§ Kutipan:
+++++

JIKA lepas maghrib melintas Jalan Urip Sumoharjo, Kota Kediri, Jawa Timur, sempatkan menoleh ke kiri. Sekitar 100 meter menjelang lampu merah Jetis dari arah alun alun, seorang lelaki setiap hari duduk bersila di trotoar. Raut mukanya bercahaya, karena di depannya berpendar lampu-lampu lucutan gas atau dikenal dengan sebutan lampu fluorescent.
Penerang berbentuk ulir dan bercahaya seperti lampu neon itu memenuhi meja setinggi 30 centimeter. Di tepi jalan utama menuju Tulungagung itu, Sutomo, lelaki kelahiran 1978, menawarkan jasa memulihkan kembali lampu yang tewas. “Lampu-lampu yang tidak bisa menyala, saya ganti dengan kaca baru yang kandungan gasnya masih utuh,” kata Sutomo, Kamis, 7 April 2016 malam.
Penemuan lampu dengan kandungan gas argon, neon, kripton, dan xenon: telah menggeser kejayaan lampu pijar (incandescent) yang dulu populer dengan sebutan bola lampu. Meskipun teknologi terbaru perlampuan sudah memasuki era LED yang hemat listrik, tapi lampu fluorescent masih dianggap paling nyaman. Selain pendaran cahayanya lebih nendang, jika rusak bisa diperbaiki. “Peluang nyervis lampu ini yang saya ambil untuk mencari nafkah,” kata Bung Tomo, panggilan Sutomo.
Saat ini, kebutuhan cahaya penerang sudah seperti bahan bakar minyak atau pulsa. Semua orang tergantung pada benda temuan Thomas Alva Edison itu. Tak ayal, banyak orang terjun ke usaha perlampuan, termasuk jasa menghidupkan lampu yang tepar.
Tomo bukan yang pertama. Sebelum dia membuka lapak kaki lima servis lampu dua tahun lalu, sudah banyak orang menjual jasa seperti itu. Bedanya, jika tukang lainnya mengerjakan dengan kedua tangan mereka, Tomo menggunakan tangan kakinya.
Ya, warga Desa Semen, Kecamatan Semen, Kabupaten Kediri itu secara fisik memiliki keterbatasan yang di masa kini disebut disabilitas atau lebih lazim disebut difabel (different ability people). Tangan kirinya cacat sejak lahir: mengecil, hanya ibu jari yang utuh. Sedangkan tangan kanan, jari-jarinya lengkap dan berfungsi normal. Kedua kakinya juga mengecil, tapi bisa menopang badan dan bisa dipergunakan untuk berjalan.
“Kedua kaki Bung Tomo tidak tumbuh normal akibat terinjak-injak penonton saat menonton orkes dangdut di masa kecilnya,” kata Pramono Nano, lelaki kelahiran 1982 yang setiap hari menemani Tomo menyervis lampu.
Meskipun kondisi fisiknya tidak sempurna, keterampilannya mengurai kabel dan menata instrumen kelistrikan tidak kalah dengan tukang lain. Bahkan boleh dibilang lebih cepat, akurat, dan presisi. Lampu yang bermasalah, dia jepit dengan kedua telapak dan jari-jari kakinya. Kemudian, tangan kanannya mengurai semua instrumen. Proses penyambungan kabel lampu baru dilakukan dengan cermat. Bagian yang perlu dilem, juga dikerjakan dengan tepat.

+++++

§ Informasi yang Diberikan:
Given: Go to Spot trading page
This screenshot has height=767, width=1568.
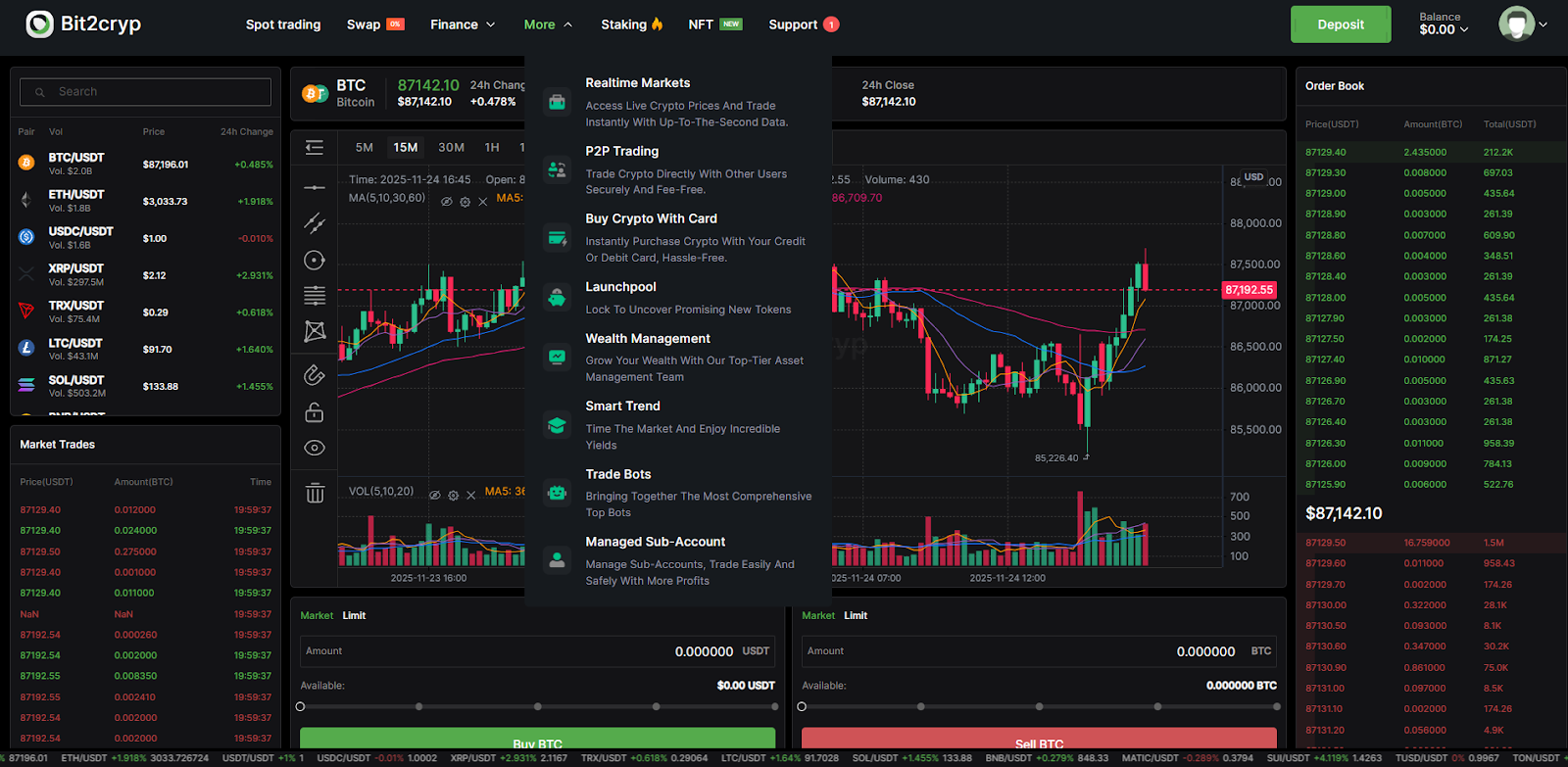Looking at the screenshot, I should (x=283, y=24).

+++++

§ Yang Diminta: Tuliskan kembali tanpa perubahan bagian tulisan tentang tukang servis lampu di Kediri, dari "Penemuan lampu dengan" hingga "Tomo, panggilan Sutomo.".

§ Jawaban Lengkap:
Penemuan lampu dengan kandungan gas argon, neon, kripton, dan xenon: telah menggeser kejayaan lampu pijar (incandescent) yang dulu populer dengan sebutan bola lampu. Meskipun teknologi terbaru perlampuan sudah memasuki era LED yang hemat listrik, tapi lampu fluorescent masih dianggap paling nyaman. Selain pendaran cahayanya lebih nendang, jika rusak bisa diperbaiki. “Peluang nyervis lampu ini yang saya ambil untuk mencari nafkah,” kata Bung Tomo, panggilan Sutomo.